Seltsamerweise nicht; wir haben zwar irgendwie damit gerechnet aber bis jetzt fanden es alle gut. Ich habe mich insgeheim allerdings mehr auf die bäh Frauengesang-Rufer gefreut, aber selbst da nichts… Entweder die Trueelitekult-Fraktion ist intelligenter geworden oder haben sich gänzlich von uns abgewandt, haha. Mit den Reaktionen sind wir sehr zufrieden; liegt natürlich daran, dass die bisherigen Reviews und Mails unsere Hörer sehr gut bis überschwänglich waren.

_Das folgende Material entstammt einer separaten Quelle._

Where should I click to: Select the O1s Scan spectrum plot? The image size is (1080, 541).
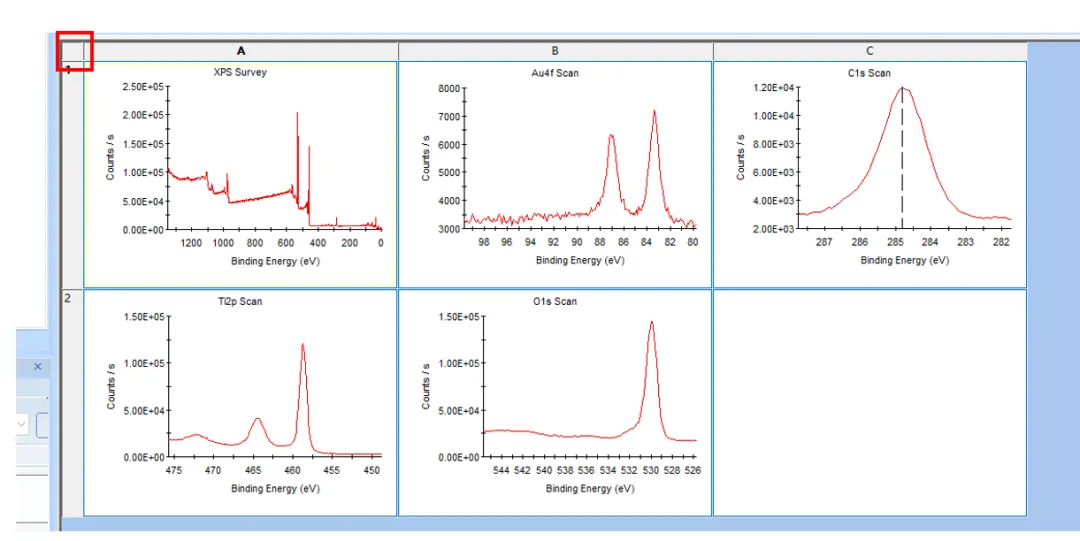pos(555,402)
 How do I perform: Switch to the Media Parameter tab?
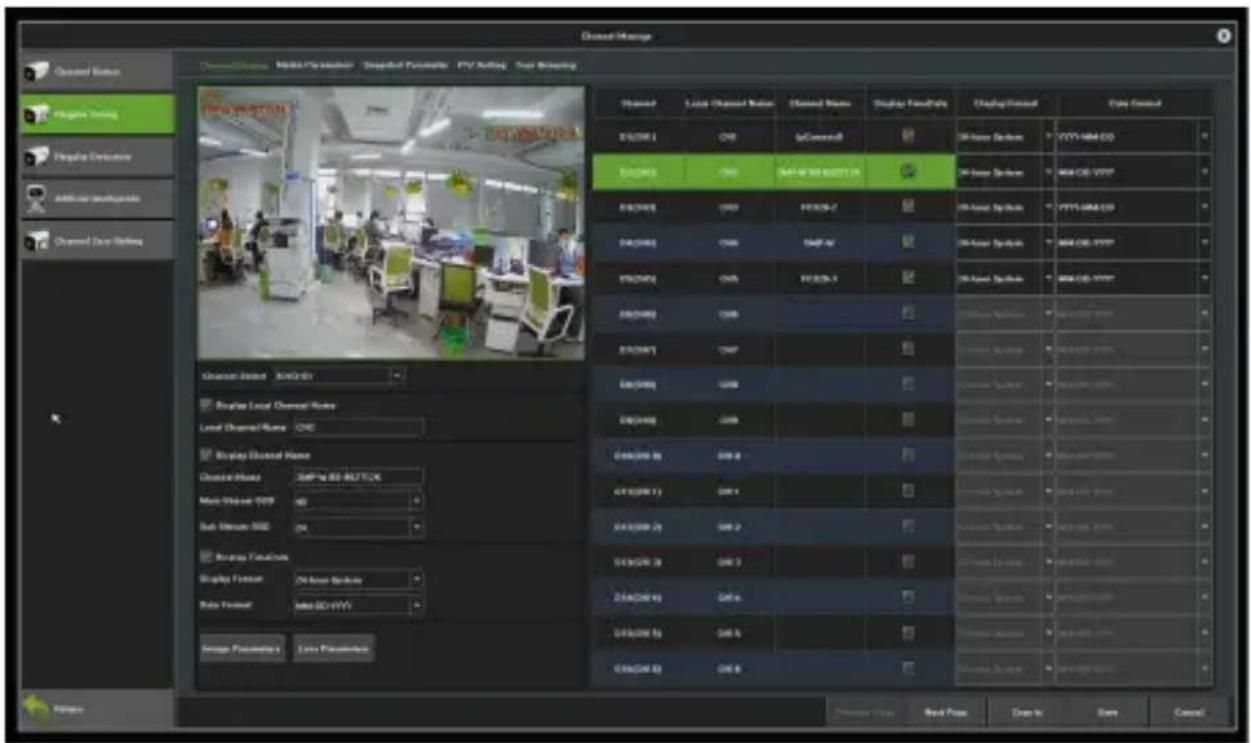click(314, 65)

Es gab, glaube ich, ein oder zwei dabei, die nicht ganz so begeistert waren, aber die kann man verschmerzen.

In der Tat, schließlich gibt es ja wohl auch keine Band, die absolut allen gefällt – wäre ja auch langweilig. Wenn ich an die Verbindung von Saxofon und Black Metal denke, fällt mir spontan TULUS ein, die das auch schon gemacht haben. Wie kam euch die Idee zu dieser musikalischen Kombination? Und warum gerade ein Saxofon?

Todtgelichter
Die Prämisse war von Anfang an: Wem es etwas bedeutet, der schminkt sich halt. Und so wie es aussieht, bin ich im Moment der einzige, dem das nichts bedeutet… – Tentakel Parkinson sticht nicht nur durch sein Pseudonym hervor.

Das haben CARPATHIAN FOREST ja auch noch gemacht, und SEAR BLISS sind sowieso die ganze Zeit am Blasen (allerdings Posaune). Ist jetzt also nicht unbedingt etwas Neues. Außerdem würde ich das auch nicht überbewerten, schließlich kommt nur in Aschentraum kurz ein Saxofon vor. Ein Freund der Band spielt Saxofon, und da wir daher die Gelegenheit hatten, darauf zuzugreifen, wollten wir für uns einfach mal etwas Neues ausprobieren. Also haben wir bei diesem cleanen Gitarrenpart immer im Hinterkopf behalten, dass wir da mal ein Saxofon haben wollen. Wir haben ihn dann gebeten, sich an dem Part mal zu versuchen, und es hat wunderbar geklappt. Nachher hat dann zwar aus diversen Gründen jemand anderes (Klaus) den Part neu komponiert und eingespielt, aber das Saxofon blieb und wir sind alle mehr als zufrieden damit. Kann sein, dass wir so etwas wieder machen wenn die Stimmung es zulässt.

Ebenfalls ungewöhnlich ist der Gebrauch des Didgeridoos. Wie kam es hierzu (vielleicht durch eine Affinität zu Australien)? Und wollt ihr dieses Element auch in Zukunft einsetzen?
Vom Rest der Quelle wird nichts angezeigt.